- Opening Delimiter -

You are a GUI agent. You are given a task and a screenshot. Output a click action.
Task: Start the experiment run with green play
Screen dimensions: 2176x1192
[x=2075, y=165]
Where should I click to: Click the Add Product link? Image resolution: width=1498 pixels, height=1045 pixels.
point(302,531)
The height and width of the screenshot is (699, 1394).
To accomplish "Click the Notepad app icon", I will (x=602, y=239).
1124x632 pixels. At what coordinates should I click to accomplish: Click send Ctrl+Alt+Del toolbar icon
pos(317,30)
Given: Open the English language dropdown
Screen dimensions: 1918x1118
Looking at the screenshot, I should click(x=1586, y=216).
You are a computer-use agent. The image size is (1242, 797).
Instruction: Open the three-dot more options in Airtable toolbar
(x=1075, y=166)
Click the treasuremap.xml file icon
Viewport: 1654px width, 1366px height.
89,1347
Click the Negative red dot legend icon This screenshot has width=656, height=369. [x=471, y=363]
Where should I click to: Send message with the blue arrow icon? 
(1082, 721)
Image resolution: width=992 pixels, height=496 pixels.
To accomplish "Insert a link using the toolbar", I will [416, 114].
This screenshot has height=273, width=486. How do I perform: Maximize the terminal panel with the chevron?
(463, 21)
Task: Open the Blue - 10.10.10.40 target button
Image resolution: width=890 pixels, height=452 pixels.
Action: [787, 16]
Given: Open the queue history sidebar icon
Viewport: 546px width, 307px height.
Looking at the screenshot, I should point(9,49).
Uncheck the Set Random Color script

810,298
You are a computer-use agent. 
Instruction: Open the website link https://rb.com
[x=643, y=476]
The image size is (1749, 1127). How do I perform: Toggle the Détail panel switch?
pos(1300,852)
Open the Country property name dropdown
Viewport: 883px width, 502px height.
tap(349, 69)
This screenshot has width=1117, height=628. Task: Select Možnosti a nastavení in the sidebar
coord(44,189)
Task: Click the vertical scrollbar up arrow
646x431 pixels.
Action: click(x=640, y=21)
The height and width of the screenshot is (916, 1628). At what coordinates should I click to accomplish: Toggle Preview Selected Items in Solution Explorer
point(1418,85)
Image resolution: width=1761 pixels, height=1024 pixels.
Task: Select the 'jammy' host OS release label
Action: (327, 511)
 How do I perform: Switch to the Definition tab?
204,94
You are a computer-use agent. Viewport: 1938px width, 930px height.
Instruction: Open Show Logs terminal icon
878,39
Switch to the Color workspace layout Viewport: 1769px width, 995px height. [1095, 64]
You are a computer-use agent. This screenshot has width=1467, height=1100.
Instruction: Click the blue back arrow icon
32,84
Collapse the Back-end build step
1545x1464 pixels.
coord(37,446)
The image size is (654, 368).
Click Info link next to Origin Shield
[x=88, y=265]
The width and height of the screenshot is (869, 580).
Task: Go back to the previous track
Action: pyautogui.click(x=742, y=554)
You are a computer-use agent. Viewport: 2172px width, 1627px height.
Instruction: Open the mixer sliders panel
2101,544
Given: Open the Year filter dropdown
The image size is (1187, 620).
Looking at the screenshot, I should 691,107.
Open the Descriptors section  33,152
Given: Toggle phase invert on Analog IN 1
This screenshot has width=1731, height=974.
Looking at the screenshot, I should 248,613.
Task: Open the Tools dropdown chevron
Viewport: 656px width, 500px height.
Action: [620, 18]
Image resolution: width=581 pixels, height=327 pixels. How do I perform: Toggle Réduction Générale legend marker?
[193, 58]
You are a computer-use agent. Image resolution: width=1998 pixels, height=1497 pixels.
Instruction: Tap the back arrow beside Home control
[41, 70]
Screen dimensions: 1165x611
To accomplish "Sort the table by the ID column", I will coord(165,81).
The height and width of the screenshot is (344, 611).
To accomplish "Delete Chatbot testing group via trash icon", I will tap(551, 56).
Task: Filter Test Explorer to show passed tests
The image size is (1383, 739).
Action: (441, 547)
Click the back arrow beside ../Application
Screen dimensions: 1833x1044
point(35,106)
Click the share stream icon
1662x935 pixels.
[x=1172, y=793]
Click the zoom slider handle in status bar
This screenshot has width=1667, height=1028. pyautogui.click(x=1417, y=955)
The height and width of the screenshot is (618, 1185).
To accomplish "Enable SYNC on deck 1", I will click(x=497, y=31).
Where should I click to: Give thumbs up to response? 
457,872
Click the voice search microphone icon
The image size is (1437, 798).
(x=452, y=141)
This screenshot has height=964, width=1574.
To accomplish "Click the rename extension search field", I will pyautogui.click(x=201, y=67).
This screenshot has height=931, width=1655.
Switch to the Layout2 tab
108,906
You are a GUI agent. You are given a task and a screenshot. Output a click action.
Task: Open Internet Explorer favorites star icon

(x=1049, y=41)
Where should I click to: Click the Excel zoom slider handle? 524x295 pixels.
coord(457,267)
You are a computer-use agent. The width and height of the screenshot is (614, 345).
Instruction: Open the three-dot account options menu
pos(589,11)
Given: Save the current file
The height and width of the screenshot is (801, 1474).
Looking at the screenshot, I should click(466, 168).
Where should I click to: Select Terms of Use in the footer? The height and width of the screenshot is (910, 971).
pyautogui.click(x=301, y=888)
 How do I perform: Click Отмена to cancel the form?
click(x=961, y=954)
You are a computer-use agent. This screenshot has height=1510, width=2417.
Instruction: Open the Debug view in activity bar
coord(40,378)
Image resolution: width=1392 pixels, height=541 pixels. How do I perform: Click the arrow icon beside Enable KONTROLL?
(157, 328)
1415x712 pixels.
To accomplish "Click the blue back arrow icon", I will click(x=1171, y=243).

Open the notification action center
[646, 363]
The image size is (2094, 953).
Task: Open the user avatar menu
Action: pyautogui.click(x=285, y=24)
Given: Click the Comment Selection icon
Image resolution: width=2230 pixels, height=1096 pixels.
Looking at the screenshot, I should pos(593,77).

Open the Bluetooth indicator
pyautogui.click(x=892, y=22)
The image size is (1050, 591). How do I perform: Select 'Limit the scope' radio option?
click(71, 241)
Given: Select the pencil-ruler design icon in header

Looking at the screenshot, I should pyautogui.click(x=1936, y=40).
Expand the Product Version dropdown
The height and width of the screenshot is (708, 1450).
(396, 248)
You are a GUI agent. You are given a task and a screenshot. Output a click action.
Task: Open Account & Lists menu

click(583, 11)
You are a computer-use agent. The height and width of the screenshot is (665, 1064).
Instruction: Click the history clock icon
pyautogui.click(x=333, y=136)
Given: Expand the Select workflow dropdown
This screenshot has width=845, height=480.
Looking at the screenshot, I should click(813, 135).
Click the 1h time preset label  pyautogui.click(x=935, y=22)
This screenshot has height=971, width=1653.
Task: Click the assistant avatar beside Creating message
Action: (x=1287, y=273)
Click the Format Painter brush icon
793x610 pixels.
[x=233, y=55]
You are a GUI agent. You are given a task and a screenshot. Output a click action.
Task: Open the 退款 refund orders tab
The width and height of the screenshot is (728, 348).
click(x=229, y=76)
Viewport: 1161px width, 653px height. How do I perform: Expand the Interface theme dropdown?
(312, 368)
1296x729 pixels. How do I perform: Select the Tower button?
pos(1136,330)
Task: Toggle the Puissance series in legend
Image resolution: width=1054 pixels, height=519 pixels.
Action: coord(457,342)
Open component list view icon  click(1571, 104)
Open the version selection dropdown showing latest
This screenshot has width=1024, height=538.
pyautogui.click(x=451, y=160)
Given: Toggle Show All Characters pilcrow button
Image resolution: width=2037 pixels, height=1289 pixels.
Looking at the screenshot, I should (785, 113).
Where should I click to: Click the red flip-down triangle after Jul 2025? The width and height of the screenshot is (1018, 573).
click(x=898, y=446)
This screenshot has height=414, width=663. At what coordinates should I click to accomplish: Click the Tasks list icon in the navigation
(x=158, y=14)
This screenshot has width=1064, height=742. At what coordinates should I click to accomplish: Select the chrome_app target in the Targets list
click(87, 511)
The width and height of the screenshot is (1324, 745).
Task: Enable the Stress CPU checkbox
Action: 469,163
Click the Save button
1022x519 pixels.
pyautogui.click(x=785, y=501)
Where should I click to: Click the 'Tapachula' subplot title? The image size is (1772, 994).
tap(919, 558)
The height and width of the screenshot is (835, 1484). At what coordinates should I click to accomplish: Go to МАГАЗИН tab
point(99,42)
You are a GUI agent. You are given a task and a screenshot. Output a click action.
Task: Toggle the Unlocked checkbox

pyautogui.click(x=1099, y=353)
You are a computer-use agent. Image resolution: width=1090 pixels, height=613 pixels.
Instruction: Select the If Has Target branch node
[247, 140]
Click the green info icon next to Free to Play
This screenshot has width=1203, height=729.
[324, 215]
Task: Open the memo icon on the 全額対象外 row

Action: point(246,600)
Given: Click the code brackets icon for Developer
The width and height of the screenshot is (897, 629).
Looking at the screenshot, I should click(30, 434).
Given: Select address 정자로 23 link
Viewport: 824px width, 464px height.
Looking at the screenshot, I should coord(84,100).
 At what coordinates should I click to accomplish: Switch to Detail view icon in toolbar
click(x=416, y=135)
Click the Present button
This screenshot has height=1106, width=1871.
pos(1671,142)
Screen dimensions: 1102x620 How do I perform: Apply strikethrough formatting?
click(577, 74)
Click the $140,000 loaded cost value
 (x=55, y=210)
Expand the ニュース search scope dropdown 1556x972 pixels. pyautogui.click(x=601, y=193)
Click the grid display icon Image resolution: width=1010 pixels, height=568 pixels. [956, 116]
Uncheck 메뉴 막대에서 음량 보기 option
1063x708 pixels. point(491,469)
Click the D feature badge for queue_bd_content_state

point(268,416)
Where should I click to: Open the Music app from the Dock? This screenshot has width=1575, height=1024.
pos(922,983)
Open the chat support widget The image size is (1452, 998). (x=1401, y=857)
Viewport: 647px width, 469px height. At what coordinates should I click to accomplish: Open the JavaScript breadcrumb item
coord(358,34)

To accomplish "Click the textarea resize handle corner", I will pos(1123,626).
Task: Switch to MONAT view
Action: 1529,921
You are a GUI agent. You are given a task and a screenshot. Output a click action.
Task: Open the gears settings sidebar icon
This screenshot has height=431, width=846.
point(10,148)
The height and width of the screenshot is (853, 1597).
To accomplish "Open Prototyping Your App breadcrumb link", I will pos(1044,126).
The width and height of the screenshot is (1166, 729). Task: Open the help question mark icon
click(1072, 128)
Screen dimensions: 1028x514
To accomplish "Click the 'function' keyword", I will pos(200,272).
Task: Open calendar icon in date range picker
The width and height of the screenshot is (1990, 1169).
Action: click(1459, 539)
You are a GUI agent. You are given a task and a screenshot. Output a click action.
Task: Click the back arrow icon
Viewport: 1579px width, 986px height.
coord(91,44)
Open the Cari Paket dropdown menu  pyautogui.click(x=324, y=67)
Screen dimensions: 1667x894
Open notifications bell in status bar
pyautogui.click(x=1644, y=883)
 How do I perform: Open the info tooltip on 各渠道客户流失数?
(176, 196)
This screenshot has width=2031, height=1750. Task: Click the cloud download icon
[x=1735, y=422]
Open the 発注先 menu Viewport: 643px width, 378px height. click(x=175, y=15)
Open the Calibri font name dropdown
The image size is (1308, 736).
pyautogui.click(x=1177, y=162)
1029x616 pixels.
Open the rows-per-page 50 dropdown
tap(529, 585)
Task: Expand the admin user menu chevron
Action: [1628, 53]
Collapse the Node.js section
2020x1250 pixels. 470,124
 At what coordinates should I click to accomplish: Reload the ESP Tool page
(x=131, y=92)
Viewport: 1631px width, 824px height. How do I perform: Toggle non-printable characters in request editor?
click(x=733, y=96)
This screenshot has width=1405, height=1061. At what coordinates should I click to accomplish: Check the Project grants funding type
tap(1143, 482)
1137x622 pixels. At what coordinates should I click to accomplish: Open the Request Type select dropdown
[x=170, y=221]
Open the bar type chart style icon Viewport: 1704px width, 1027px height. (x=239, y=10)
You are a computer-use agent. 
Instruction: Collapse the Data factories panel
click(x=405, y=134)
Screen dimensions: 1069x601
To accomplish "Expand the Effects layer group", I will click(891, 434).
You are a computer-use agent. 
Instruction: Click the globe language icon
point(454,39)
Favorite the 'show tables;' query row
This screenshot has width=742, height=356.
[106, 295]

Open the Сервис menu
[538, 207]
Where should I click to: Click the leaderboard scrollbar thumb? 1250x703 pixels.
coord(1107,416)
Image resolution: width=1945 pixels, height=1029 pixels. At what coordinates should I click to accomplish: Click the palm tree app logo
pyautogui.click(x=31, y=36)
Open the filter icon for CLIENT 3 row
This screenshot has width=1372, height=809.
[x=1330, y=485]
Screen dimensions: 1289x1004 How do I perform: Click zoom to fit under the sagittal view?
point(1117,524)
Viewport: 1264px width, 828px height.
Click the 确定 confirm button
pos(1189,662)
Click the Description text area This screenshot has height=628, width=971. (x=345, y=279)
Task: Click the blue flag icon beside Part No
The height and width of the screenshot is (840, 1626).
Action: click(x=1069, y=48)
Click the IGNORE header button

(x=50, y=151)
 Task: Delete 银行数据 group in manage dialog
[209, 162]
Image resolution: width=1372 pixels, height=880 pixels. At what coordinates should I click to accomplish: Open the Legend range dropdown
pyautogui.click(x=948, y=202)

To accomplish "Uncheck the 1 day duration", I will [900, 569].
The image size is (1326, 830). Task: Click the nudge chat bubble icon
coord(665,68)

- Closing Delimiter -

PROBLEM DETAILS: Taking the line with "Instruction: Open the mixer sliders panel" as the first and the line with "Given: Toggle phase invert on Analog IN 1" as the last, retype that stretch of the data above exactly, with no other lines.

EXERCISE RESULT:
Instruction: Open the mixer sliders panel
2101,544
Given: Open the Year filter dropdown
The image size is (1187, 620).
Looking at the screenshot, I should 691,107.
Open the Descriptors section  33,152
Given: Toggle phase invert on Analog IN 1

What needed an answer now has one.